▶ YOUR INSTRUCTIONS
Start at the line with "[Share on X] (952, 852)" in the records below, stop at the line with "Condizioni d'uso (84, 2518)", and return every line in that span exactly, the two end lines included.

▶ DATASET
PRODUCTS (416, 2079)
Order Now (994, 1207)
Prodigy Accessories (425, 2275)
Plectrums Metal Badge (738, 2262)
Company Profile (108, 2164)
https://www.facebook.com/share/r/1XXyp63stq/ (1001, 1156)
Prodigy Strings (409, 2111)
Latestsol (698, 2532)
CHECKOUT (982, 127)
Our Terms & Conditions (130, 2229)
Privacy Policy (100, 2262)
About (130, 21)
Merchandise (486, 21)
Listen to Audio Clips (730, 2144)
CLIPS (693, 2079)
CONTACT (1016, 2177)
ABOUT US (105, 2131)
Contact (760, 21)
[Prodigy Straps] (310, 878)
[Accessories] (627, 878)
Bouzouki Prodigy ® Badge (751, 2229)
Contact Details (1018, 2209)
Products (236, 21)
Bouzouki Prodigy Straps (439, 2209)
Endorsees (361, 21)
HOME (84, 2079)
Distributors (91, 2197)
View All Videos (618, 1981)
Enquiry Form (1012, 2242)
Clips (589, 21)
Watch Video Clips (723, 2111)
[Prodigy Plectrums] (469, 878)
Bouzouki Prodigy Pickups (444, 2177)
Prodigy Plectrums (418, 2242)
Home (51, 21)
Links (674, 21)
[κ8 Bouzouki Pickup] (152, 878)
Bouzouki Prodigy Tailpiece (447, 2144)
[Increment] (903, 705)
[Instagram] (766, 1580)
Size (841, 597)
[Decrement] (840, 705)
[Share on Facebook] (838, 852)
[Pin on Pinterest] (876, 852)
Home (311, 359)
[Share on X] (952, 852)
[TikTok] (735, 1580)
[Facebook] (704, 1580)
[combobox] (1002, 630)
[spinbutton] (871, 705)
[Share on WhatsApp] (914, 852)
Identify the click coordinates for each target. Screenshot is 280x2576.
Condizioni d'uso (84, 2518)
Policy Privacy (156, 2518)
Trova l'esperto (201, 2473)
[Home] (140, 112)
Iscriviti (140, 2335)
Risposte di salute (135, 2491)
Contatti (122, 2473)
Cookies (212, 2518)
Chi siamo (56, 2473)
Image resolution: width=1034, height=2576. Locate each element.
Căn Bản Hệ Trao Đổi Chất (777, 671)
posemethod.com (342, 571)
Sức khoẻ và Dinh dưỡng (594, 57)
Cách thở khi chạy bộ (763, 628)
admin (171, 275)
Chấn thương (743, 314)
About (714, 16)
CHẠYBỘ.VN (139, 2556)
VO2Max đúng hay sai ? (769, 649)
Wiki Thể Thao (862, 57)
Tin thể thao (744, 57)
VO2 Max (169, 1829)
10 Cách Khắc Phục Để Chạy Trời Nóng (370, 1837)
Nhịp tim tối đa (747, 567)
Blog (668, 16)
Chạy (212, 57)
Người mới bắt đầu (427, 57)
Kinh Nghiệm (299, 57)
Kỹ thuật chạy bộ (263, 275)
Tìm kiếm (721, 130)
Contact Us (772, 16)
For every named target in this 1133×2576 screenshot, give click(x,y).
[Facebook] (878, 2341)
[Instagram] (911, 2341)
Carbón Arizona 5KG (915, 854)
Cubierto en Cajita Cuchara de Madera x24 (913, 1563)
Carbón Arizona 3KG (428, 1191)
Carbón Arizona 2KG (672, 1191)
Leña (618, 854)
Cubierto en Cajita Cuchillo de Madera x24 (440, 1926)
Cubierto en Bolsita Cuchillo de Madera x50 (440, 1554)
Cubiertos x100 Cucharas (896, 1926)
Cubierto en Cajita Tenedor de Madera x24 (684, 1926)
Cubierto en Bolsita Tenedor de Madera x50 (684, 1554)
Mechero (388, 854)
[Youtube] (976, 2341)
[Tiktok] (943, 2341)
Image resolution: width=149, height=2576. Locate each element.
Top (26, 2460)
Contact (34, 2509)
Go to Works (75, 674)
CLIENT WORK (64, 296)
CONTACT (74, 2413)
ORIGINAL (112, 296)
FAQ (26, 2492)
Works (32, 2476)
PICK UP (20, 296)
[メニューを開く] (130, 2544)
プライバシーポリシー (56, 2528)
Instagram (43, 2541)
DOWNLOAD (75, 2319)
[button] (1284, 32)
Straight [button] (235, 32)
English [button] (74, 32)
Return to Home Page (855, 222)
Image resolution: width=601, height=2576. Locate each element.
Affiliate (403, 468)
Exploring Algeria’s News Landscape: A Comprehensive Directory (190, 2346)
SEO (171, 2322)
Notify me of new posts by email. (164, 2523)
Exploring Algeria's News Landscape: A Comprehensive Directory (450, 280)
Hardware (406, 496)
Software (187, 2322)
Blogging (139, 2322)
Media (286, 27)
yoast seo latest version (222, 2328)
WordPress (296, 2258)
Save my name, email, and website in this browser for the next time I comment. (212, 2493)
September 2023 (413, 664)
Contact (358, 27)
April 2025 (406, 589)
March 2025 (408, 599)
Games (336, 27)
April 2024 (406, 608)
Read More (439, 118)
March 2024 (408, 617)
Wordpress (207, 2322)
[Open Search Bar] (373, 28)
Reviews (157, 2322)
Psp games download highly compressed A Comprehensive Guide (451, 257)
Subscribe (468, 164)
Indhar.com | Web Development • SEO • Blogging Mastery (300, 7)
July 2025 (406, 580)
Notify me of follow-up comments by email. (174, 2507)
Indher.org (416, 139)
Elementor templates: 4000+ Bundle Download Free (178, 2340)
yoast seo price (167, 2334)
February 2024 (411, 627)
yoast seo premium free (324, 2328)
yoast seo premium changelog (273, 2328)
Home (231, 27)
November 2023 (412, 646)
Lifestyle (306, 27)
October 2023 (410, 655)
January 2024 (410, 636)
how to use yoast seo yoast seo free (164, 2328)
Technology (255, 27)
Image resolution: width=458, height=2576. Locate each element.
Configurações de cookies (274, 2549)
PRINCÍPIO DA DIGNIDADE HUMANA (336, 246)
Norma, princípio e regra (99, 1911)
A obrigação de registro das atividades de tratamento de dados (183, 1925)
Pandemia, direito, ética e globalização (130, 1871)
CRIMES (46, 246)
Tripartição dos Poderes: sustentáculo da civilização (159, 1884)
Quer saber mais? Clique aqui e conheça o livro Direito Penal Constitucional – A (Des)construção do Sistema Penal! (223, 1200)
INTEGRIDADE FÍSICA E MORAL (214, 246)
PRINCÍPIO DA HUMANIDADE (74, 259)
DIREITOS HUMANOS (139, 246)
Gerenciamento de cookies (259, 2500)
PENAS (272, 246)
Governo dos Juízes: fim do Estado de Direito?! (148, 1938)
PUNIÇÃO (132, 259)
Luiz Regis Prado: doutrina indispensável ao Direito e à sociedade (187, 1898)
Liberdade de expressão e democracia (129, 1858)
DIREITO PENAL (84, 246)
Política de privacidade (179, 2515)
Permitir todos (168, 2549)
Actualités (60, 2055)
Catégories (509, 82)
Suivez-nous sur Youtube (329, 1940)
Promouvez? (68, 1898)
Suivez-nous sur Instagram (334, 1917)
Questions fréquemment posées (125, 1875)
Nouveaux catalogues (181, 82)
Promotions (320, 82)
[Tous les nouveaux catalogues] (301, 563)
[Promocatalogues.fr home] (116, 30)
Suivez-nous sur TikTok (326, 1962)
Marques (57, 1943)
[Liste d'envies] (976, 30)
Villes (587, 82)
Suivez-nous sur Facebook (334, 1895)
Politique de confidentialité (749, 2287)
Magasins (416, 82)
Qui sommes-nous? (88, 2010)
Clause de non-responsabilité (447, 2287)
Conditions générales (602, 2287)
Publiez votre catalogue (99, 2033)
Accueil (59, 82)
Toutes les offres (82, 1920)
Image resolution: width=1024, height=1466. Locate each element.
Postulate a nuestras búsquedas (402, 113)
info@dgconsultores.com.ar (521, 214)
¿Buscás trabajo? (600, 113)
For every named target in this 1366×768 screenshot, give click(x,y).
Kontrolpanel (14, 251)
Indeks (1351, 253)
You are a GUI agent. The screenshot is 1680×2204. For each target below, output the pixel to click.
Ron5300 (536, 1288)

▶ TASK SOLUTION
[Share on X] (952, 852)
[TikTok] (735, 1580)
[Facebook] (704, 1580)
[combobox] (1002, 630)
[spinbutton] (871, 705)
[Share on WhatsApp] (914, 852)
Identify the click coordinates for each target. Screenshot is 280x2576.
Condizioni d'uso (84, 2518)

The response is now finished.